Consegna 1 >> Converti in una lista JSON di stringhe, una per riga e senza righe vuote, le righe dell'elenco comprese tra quella che contiene "Where should I" e la fine dell'elenco, estremi inclusi. Escludi le immagini dal risultato.

Estratto del testo >>
● ● ● ●

Durante la formazione fatta in Italia dal 9 al 20 gennaio un giorno ci è stato chiesto di descrivere in tre parole in cosa consistesse il nostro servizio secondo noi, cosa caratterizzasse maggiormente le attività che facciamo nei nostri paesi esteri....io tra le parole ho messo GIOCO.

Io presto il mio servizio in una delle baraccopoli più dure che esistano, con le persone più povere al mondo...e gioco.
Sul momento non mi sono resa conto della grandezza di questa cosa ma a un mese e mezzo circa dal mio ritorno ad Haiti sto ripensando e rivalutando tante cose che ho sempre trovato scontate e delle quali oggi invece sto riconoscendo la potenza.

Come ho già scritto molte volte, il centro di Kay Chal al mattino si dedica a quei bambini e ragazzi trasferitisi dalla provincia e che ora vivono da Restavek in case nella capitale, insieme a famiglie affidatarie.
Quando sono arrivata e ho conosciuto questi ragazzi, guardandoli e lavorando con loro non mi sono resa conto di quanto potesse essere dura la loro vita perché a Kay Chal sono bambini e giovani come gli altri, ridono, studiano, scherzano e sembrano sereni.

● ● ● ●

Dati dell'esercizio >>
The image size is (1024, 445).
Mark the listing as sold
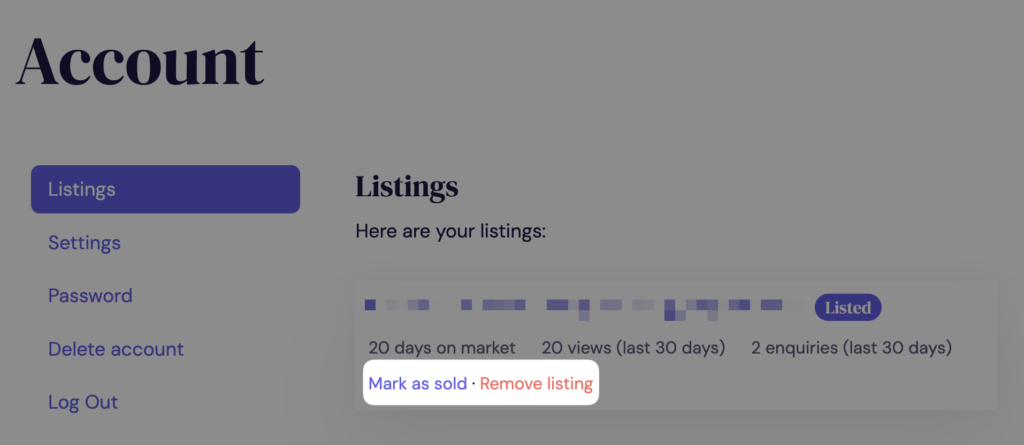417,384
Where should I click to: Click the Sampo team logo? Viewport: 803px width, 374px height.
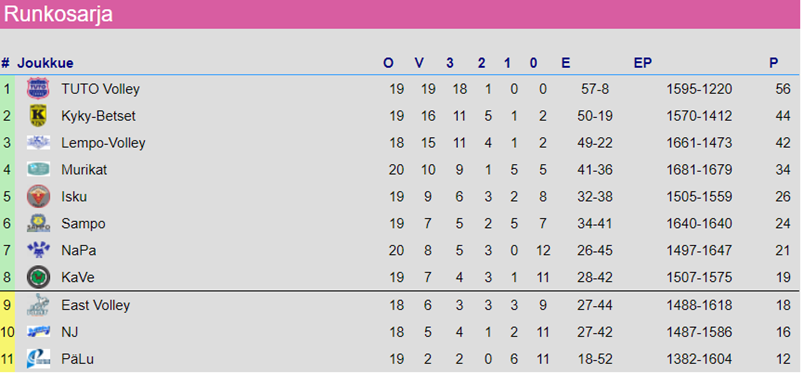(x=38, y=223)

● ● ● ●

Consegna 2 >> Modifica il testo sul servizio ad Haiti da "Come ho già" a "a famiglie affidatarie.", estremi inclusi, sostituendo "capitale" con "città".

Risposta finale 1 >>
[
  "Where should I click to: Click the Sampo team logo? Viewport: 803px width, 374px height.",
  "(x=38, y=223)"
]

Risposta finale 2 >>
Come ho già scritto molte volte, il centro di Kay Chal al mattino si dedica a quei bambini e ragazzi trasferitisi dalla provincia e che ora vivono da Restavek in case nella città, insieme a famiglie affidatarie.